- ENTRIES SHOWN:
------
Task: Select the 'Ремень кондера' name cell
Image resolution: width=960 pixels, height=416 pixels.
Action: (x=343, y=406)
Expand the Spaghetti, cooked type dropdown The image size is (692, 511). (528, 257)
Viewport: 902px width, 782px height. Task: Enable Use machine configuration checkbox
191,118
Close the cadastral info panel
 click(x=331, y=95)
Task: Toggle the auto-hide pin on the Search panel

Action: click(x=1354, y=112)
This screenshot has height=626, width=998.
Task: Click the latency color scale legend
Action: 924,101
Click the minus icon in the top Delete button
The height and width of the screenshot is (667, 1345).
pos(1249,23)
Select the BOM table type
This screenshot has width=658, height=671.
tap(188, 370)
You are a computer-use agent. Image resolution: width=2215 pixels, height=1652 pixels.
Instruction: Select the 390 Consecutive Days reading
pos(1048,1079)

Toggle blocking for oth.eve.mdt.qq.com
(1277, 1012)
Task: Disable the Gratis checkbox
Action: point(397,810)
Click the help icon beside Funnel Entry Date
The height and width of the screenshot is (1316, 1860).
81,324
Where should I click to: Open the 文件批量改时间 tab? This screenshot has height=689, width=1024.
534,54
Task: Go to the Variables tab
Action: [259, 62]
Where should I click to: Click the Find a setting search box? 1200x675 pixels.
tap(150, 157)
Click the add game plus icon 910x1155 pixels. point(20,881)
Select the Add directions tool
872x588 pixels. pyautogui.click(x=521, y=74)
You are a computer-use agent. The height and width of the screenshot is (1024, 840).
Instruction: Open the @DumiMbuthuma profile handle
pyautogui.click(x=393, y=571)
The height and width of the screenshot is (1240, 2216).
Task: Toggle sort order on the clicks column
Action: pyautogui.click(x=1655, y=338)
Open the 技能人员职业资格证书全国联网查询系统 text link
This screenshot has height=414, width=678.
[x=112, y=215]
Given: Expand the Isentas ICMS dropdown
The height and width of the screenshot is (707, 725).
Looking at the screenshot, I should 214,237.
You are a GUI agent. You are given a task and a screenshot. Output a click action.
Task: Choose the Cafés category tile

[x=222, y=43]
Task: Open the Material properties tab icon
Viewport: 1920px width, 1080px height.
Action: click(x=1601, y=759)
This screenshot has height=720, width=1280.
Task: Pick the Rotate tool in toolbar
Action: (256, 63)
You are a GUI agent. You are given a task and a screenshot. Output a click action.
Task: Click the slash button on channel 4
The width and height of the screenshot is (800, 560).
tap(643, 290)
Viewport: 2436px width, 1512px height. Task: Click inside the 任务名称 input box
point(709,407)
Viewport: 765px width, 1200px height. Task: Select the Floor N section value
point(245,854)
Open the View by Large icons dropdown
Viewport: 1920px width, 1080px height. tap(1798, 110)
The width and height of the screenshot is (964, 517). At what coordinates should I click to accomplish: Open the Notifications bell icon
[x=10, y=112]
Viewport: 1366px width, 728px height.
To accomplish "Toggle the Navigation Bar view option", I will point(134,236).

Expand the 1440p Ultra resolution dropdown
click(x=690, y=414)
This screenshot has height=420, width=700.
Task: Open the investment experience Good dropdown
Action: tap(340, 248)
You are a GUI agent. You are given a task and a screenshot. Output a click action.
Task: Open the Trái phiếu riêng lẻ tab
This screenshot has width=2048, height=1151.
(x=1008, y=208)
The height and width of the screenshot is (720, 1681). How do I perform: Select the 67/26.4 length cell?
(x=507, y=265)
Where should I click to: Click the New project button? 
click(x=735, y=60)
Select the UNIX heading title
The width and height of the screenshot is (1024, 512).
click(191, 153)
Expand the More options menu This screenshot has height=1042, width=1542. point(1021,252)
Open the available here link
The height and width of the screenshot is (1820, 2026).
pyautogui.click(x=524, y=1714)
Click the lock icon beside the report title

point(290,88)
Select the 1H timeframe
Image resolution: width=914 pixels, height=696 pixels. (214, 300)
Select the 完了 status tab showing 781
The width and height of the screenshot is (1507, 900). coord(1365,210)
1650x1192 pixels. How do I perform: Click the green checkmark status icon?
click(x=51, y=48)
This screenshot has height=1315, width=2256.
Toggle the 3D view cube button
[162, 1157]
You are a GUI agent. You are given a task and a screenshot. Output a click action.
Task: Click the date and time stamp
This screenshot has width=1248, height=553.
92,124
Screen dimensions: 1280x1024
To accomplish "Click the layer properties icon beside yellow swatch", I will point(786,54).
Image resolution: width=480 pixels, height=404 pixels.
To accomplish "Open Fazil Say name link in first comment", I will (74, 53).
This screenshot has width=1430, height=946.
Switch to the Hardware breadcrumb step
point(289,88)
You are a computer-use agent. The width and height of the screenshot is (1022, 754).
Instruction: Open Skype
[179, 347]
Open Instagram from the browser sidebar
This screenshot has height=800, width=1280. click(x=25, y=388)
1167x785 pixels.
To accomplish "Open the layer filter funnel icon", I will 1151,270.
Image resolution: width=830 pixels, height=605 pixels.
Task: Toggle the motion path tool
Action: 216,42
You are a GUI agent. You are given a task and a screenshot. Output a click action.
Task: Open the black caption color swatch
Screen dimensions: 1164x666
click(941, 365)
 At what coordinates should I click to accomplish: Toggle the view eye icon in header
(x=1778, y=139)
------
Copy verbatim the entries from the line containing "You are a computer-use agent. Image" through the line containing "872x588 pixels. pyautogui.click(x=521, y=74)".

- RESPONSE BELOW:
You are a computer-use agent. Image resolution: width=2215 pixels, height=1652 pixels.
Instruction: Select the 390 Consecutive Days reading
pos(1048,1079)

Toggle blocking for oth.eve.mdt.qq.com
(1277, 1012)
Task: Disable the Gratis checkbox
Action: point(397,810)
Click the help icon beside Funnel Entry Date
The height and width of the screenshot is (1316, 1860).
81,324
Where should I click to: Open the 文件批量改时间 tab? This screenshot has height=689, width=1024.
534,54
Task: Go to the Variables tab
Action: [259, 62]
Where should I click to: Click the Find a setting search box? 1200x675 pixels.
tap(150, 157)
Click the add game plus icon 910x1155 pixels. point(20,881)
Select the Add directions tool
872x588 pixels. pyautogui.click(x=521, y=74)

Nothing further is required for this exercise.